I love Old people (people who are 70 plus). When I go out for walks, I look forward to seeing two kinds of people - really young kids who’ve just realised that the world is their playground and the veterans whose greys are a reminder of how they stood the test of time.
Old people have an air around them which makes you see the world differently. They have a caution in each step that they take, with or without their walking stick. They take each step with a kind of worn down temperament as if they know where this step is taking them and yet, they are being cautious not because they are afraid of falling but because they know they can fall. They aren’t afraid of the fall. They accept it.
They smell different… of soap, cologne and old people scent. If you catch a glimpse of their eyes, you see a touch of greyness in their pupils. You dare to peek a second longer and again, the weariness becomes so evident. Those eyes have seen so much and with them they carry years of memories which keep fading away each day. They may not remember the memory but each memory adds a wrinkle to their skin. Each memory gets erased and is replaced with a grey hair.
It’s easy to make a toddler laugh. But when you make them laugh, it’s a moment to be treasured. They’ve seen enough to sap them of humour but they smile (not smirk). They laugh in those little smiles. It’s priceless.
I go to this temple in my locality sometimes. I’m not very religious and back at home, my parents are pretty liberal. On evenings when I want some peace, I go to this place and do the regular rituals. Give my greetings to the deities that are dressed so lavishly and then I sit at the benches placed in the temple’s compound. I never see people of my age there.
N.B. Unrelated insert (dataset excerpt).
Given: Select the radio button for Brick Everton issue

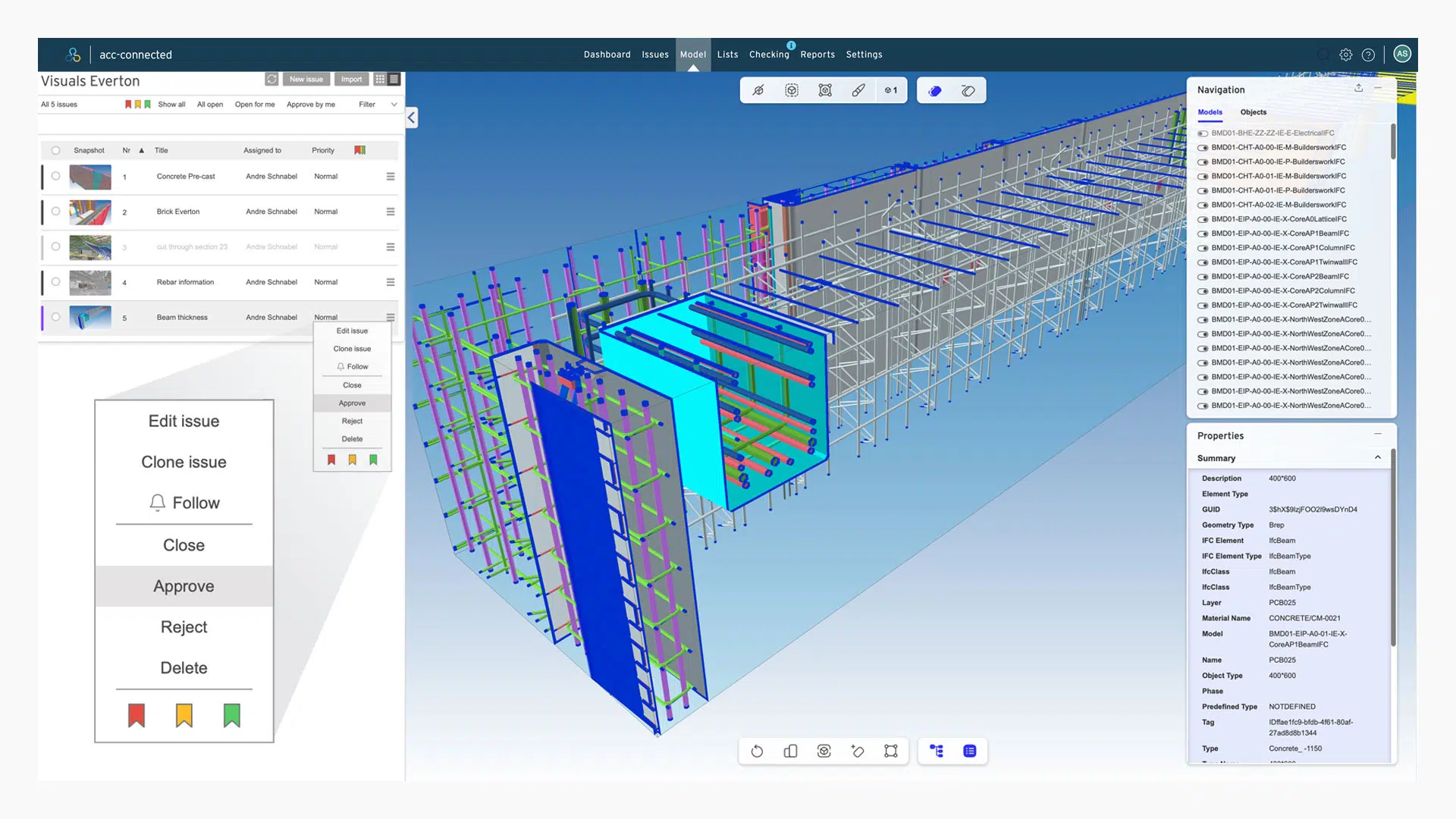Looking at the screenshot, I should tap(55, 212).
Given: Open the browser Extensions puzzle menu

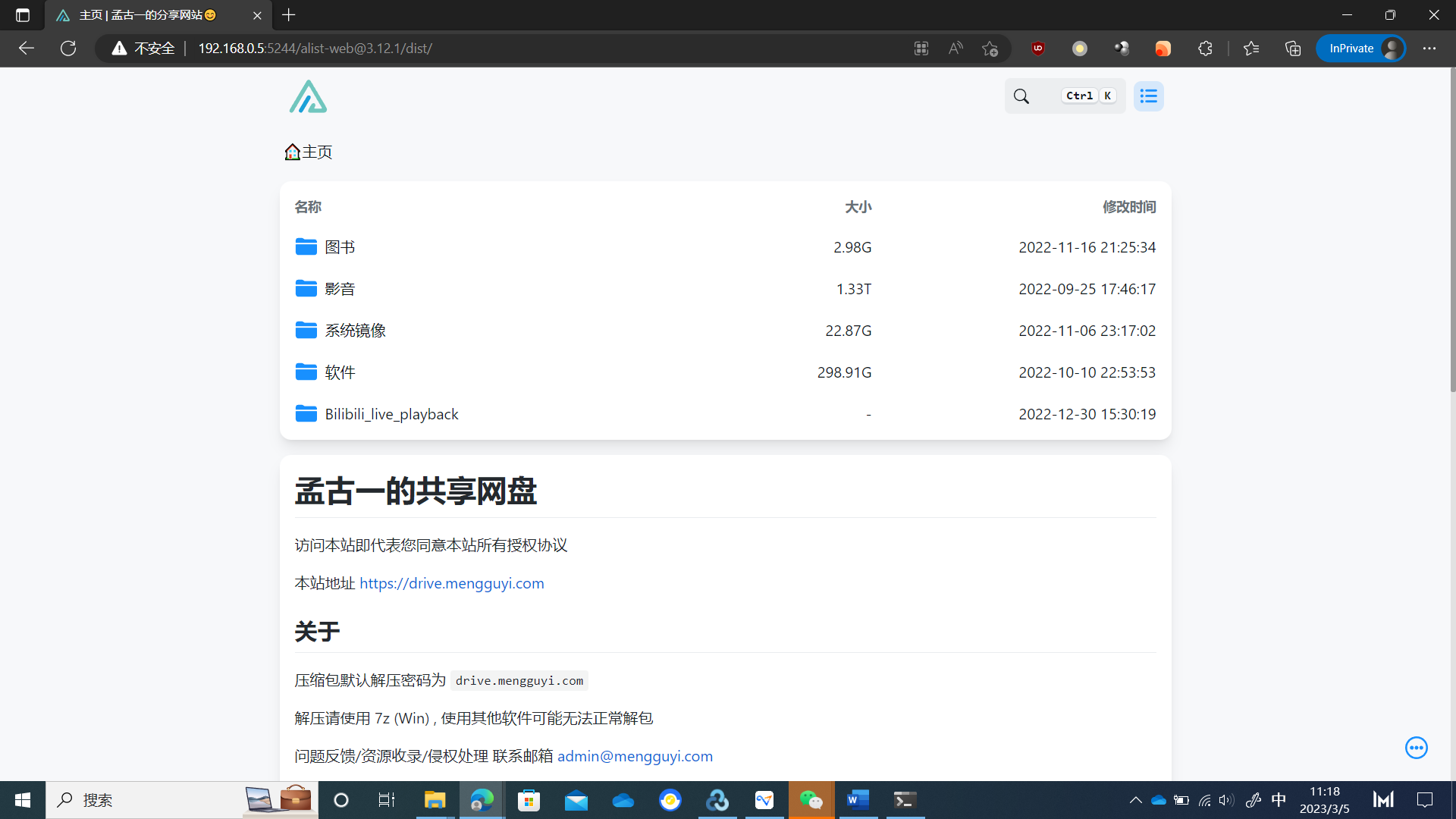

Only old people go to temples, right?
defwalls.com
They look at me with curious eyes. They wonder why I’m there when I should be immersed in a busy city life. But then I sit and close my eyes. I sit and listen to the mynahs sing. I sit and listen to the harmonies they chant. I sit and keep looking at the group of grannies making garlands. And, they know why I’m there.
We never talk but they make me feel like family. I love old people. They make me hope and believe that one day I’ll be old like them too and I’d have lived.
They make me believe that the dusk is as beautiful as the dawn.